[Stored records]
......

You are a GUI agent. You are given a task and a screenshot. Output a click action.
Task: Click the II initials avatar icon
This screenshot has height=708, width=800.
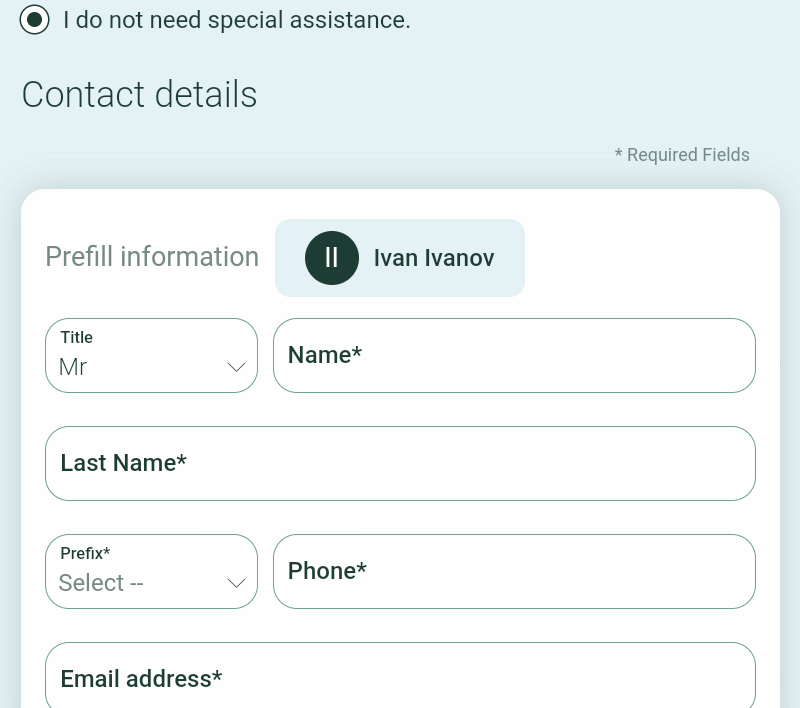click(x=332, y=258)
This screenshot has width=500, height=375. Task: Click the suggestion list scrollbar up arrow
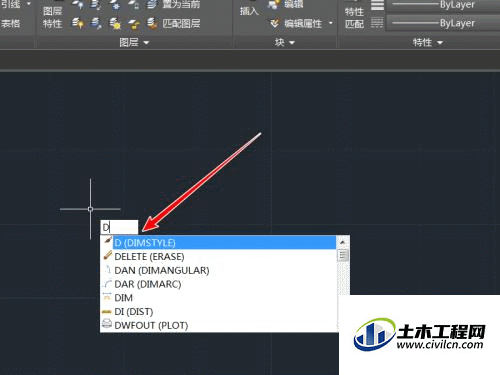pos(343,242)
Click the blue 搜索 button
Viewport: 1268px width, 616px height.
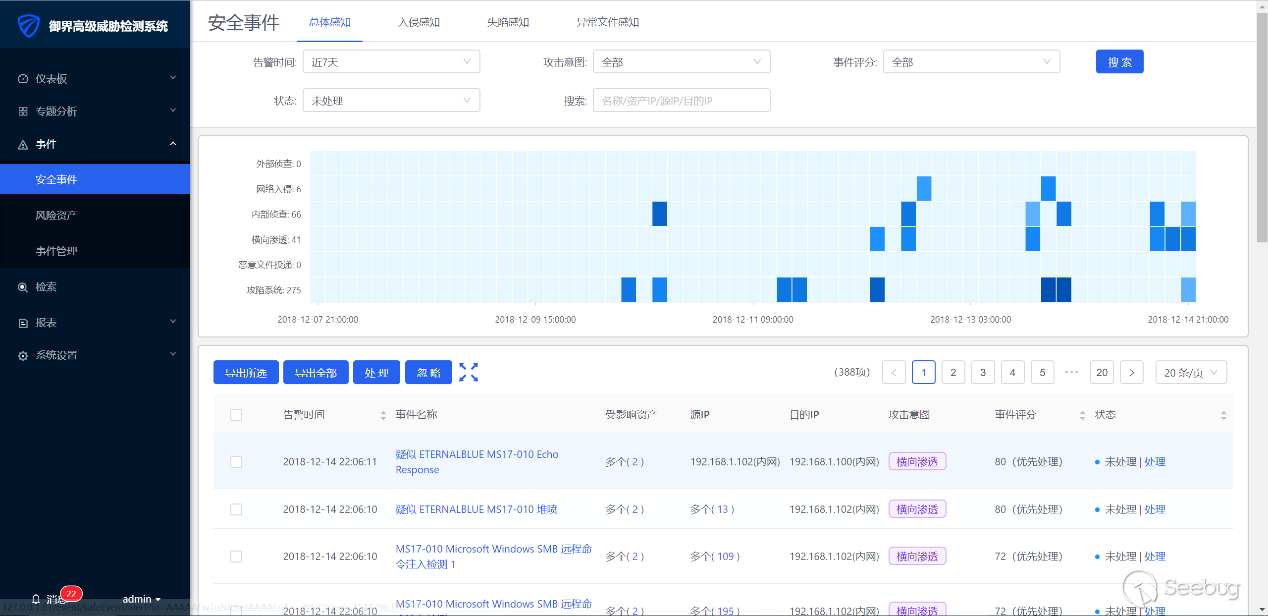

......

* _TASK OBJECTIVE_: Beginning at the line that contains "Task: Click the II initials avatar icon", transcribe it and every later line through the last line of the data above, exactly, and drop the pictures.

* _WRITTEN REPLY_:
Task: Click the II initials avatar icon
This screenshot has height=708, width=800.
click(x=332, y=258)
This screenshot has width=500, height=375. Task: Click the suggestion list scrollbar up arrow
pos(343,242)
Click the blue 搜索 button
Viewport: 1268px width, 616px height.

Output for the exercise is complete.